“I missed you!” “I missed getting tickets to the event.” “Thank god, I missed the pothole.”
Can something ‘go missing’ if it is not missed? To ‘go missing’ means (to me) that there is a place where something was – something I counted on being there and is no longer there, thus leaving the hole for the something I am missing. It seems to imply that this missing can be both a good and a bad thing – with a ‘taking for granted-ness’ or a relief about it. ‘Going missing’ can be complicated.
I do not think about the local Electric Company except when I pay the bill. I don’t think about them when I turn on my coffeepot each morning – at least I didn’t, until the snowstorm last November when our power was out for 72 hours- and the electricity ‘went missing’.

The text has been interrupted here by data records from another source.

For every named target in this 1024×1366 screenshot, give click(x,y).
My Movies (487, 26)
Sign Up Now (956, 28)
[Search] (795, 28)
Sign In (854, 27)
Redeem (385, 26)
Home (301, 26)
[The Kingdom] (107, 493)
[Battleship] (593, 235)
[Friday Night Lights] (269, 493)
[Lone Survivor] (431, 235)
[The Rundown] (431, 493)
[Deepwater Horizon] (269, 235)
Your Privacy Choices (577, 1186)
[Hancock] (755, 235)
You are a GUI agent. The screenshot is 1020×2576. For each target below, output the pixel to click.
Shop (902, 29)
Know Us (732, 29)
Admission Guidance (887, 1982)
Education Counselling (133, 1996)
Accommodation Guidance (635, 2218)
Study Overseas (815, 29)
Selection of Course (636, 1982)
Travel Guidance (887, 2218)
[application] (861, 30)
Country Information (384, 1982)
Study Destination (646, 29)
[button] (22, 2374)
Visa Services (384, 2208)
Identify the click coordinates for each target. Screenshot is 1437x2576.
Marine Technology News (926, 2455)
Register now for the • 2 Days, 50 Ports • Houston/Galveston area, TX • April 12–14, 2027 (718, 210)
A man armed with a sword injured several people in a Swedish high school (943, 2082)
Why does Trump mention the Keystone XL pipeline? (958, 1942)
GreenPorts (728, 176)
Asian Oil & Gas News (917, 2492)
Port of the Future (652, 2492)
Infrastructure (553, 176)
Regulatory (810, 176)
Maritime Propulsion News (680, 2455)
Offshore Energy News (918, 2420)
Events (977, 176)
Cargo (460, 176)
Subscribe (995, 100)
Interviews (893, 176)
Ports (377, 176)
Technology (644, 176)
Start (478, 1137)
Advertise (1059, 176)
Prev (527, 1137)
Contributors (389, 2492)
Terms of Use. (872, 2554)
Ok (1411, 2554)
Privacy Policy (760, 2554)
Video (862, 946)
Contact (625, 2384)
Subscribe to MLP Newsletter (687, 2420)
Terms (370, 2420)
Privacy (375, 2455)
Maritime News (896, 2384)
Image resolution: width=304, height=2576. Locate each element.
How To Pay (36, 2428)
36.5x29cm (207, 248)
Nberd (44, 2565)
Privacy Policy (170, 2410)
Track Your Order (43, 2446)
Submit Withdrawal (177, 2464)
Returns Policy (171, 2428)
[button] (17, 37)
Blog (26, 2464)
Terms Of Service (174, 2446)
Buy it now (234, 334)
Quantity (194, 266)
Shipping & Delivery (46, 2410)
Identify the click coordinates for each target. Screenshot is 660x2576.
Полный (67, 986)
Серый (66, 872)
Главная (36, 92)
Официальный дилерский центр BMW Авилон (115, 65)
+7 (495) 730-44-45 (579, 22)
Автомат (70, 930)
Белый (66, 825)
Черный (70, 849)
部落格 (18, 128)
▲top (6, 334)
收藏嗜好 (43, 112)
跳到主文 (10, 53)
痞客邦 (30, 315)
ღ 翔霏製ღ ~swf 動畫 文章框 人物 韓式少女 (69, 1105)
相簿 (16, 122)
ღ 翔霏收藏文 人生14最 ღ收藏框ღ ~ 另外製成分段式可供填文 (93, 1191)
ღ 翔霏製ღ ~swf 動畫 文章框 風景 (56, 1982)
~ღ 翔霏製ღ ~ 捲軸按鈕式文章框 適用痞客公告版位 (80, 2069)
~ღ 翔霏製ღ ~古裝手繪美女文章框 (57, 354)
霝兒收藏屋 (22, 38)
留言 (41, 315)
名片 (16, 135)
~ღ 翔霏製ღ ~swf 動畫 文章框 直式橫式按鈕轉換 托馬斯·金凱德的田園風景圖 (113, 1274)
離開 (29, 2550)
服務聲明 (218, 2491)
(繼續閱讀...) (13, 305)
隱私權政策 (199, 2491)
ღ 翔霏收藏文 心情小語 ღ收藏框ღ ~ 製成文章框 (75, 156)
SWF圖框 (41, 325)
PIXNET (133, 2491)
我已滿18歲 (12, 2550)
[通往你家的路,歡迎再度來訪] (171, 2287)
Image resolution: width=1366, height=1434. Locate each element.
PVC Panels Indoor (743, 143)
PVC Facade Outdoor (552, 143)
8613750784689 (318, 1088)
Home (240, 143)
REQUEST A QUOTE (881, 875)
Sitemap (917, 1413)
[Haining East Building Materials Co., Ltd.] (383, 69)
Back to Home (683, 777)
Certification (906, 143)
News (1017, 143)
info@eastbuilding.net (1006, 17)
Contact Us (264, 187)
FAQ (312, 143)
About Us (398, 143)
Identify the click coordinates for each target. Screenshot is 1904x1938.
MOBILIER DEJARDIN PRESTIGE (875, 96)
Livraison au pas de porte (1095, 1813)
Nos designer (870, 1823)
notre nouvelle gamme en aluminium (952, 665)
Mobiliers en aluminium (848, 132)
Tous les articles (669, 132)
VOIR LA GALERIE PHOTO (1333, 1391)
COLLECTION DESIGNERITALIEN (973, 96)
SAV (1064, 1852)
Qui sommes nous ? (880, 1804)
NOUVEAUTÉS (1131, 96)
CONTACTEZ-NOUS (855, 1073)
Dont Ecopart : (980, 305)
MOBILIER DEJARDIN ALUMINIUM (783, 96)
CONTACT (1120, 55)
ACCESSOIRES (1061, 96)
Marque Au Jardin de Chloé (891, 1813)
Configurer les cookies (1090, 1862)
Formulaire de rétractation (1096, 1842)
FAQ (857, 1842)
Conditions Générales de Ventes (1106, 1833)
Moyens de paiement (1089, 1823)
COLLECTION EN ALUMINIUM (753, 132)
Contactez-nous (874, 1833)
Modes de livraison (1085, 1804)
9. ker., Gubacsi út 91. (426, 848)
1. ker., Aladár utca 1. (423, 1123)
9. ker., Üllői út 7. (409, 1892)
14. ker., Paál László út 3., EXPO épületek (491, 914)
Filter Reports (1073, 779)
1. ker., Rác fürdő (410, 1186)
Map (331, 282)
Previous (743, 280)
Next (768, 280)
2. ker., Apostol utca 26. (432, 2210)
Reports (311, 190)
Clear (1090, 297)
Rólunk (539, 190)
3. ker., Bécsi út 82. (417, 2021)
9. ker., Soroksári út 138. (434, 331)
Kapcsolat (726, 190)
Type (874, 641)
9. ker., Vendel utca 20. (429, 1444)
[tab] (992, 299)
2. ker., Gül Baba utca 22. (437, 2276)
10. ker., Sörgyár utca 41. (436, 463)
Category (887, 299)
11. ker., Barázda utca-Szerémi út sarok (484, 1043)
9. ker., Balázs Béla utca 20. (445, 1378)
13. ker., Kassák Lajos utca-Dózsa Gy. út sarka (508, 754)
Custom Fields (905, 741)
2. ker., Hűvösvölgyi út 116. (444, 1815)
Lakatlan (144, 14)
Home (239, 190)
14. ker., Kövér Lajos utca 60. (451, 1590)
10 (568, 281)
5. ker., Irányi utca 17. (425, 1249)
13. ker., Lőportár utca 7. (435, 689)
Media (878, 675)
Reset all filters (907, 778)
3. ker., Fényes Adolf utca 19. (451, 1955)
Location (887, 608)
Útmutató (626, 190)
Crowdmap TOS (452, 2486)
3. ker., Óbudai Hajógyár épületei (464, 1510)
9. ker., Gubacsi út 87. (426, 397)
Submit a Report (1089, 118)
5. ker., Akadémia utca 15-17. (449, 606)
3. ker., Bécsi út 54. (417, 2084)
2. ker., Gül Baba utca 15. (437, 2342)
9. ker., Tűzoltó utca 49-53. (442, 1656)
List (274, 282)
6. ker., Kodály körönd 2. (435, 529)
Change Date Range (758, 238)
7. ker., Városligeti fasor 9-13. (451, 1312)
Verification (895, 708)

I cursed the potholes on 15th Avenue every time my car’s wheels threatened to disappear in their depths. They were apparently filled last week. I didn’t realize I’d missed them til this writing.
What about missing someone? If I had just finished talking a little sooner, I wouldn’t have missed the traffic control person ticketing my car for an expired meter. And what about the co-worker who moved to Nebraska? Each time I walk by her office, I miss her gentle presence.
I’ve been missing. I’d made a commitment to write on this blog each week, and I’ve missed making good on that promise. As I turn this around, did I feel sad that I did not get it done? And was that because I enjoy doing it or was it a failure to not do it? And who did I promise this to? Actually, myself- and wisely put no time-line on it. I must have thought I’d ‘go missing’ at some point – at least for a while.
It appears that ‘going missing’ encompasses a disappointment of some sort – a pleasant surprise (no pothole) or a frustration (no coffee). Possibly either good or bad, but not meeting some expectation.
What or who are you missing? Who is missing you?